Garland conduz a narrativa com precisão cirúrgica, alternando temporalidades por meio de flashbacks que, embora por vezes desorientem, servem para aprofundar a tensão psicológica e emocional dos personagens. Ao penetrar na floresta afetada pelo fenômeno do Brilho, a equipe enfrenta ameaças biológicas bizarras — uma fauna e flora geneticamente alteradas por uma radiação que distorce formas e comportamentos naturais, levando a vida ao limite do horror.
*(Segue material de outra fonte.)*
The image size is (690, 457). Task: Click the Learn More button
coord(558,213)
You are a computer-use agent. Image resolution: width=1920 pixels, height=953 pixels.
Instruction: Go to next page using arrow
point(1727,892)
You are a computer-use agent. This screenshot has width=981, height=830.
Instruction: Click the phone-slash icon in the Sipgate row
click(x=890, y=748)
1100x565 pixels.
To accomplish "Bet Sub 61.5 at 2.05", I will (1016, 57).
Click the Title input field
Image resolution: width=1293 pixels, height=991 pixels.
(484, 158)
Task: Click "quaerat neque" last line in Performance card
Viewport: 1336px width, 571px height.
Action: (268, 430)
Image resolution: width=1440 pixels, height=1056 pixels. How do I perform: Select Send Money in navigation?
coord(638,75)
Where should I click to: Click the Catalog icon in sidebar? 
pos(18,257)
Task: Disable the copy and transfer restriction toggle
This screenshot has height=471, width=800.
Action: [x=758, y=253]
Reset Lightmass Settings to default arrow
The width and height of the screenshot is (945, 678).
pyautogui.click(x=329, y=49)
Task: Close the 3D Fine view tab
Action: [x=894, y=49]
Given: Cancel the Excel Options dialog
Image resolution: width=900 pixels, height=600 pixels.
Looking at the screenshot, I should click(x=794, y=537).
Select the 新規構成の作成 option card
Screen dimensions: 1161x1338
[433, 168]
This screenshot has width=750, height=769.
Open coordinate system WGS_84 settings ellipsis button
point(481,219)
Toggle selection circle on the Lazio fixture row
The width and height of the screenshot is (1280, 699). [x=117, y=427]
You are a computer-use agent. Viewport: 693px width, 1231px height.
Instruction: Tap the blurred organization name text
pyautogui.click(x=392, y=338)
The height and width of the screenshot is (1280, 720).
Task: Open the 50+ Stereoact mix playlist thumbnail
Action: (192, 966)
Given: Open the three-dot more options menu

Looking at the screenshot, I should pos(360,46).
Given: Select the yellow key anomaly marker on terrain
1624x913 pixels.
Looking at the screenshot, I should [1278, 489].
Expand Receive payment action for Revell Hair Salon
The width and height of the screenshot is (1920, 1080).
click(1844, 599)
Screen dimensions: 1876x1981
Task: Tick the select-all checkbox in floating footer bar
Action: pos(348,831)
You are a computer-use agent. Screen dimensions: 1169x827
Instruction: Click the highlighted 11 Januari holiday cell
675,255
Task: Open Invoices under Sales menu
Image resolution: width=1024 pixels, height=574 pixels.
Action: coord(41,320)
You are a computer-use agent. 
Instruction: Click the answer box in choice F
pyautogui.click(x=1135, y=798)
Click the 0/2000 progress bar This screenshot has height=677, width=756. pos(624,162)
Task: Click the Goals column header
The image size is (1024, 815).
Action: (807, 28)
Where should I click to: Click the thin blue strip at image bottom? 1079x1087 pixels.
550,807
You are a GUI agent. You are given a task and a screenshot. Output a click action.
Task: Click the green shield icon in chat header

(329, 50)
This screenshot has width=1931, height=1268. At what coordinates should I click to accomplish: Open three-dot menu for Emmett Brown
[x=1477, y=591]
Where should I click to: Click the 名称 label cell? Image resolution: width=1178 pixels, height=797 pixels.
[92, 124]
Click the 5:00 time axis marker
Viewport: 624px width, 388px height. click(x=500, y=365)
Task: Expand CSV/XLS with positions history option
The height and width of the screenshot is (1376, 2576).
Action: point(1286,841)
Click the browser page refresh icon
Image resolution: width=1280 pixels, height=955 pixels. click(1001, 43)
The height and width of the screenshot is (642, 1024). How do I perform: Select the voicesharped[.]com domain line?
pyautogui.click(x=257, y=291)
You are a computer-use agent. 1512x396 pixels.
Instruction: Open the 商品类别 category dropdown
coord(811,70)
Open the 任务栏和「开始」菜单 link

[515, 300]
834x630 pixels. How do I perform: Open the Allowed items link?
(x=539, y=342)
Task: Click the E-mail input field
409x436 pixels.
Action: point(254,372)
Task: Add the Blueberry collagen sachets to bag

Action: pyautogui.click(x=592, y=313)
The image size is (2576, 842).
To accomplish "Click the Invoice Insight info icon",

O diretor, com auxílio notável da fotografia hipnótica de Rob Hardy, transforma essas aberrações biológicas em representações concretas do medo humano mais visceral: o terror de que nosso corpo se torne irreconhecível, uma entidade hostil que conspira contra nós mesmos. Garland ainda reforça a sensação de claustrofobia e inquietude por meio de uma trilha sonora atonal e uma edição rigorosa, especialmente nas cenas mais impactantes, que lembram, em intensidade e sensação de inevitabilidade da morte, clássicos como “O Enigma de Outro Mundo”, de John Carpenter.
Se a jornada das personagens é fascinante, a chegada ao destino talvez não alcance plenamente o mesmo nível de impacto emocional, algo comum em narrativas cujo centro é uma missão em direção ao desconhecido. No entanto, Garland evita cair no vazio das respostas fáceis, mantendo questões abertas o suficiente para que o público continue refletindo muito após o término do filme. Lena e suas companheiras enfrentam não apenas perigos externos, mas o colapso gradual da sanidade, representado por criaturas aberrantes que parecem emergir diretamente do inconsciente coletivo e que funcionam também como projeções visuais da própria condição humana diante da doença, do medo e da morte iminente. A alegoria principal do filme torna-se clara aqui: o “Brilho” é uma metáfora para o câncer, uma doença que corrói por dentro, distorcendo identidades, e, em última instância, ameaçando a própria essência humana.
O resultado é uma obra difícil de classificar e ainda mais difícil de esquecer. Ao contrário dos blockbusters atuais da ficção científica, que apostam sobretudo em efeitos especiais e tramas confortavelmente previsíveis, “Aniquilação” exige do espectador atenção cuidadosa, uma disposição para a introspecção e o desconforto. Garland não faz concessões; ele transforma momentos de horror explícito em reflexões profundas sobre nossa vulnerabilidade diante do desconhecido, sobre a fragilidade de nossa identidade e sobre como nossas emoções e corpos podem nos trair a qualquer instante.
Mesmo com algumas imperfeições estruturais, o filme permanece memorável justamente pela coragem em explorar territórios emocionais e psicológicos que poucos cineastas contemporâneos ousam abordar, consolidando-se, assim, como um dos trabalhos mais ousados e originais dentro da atual safra de ficções científicas. Mais que entretenimento passageiro, “Aniquilação” se impõe como uma experiência cinematográfica perturbadora e profundamente relevante, destinada a permanecer muito tempo nas discussões sobre o gênero e sobre nós mesmos.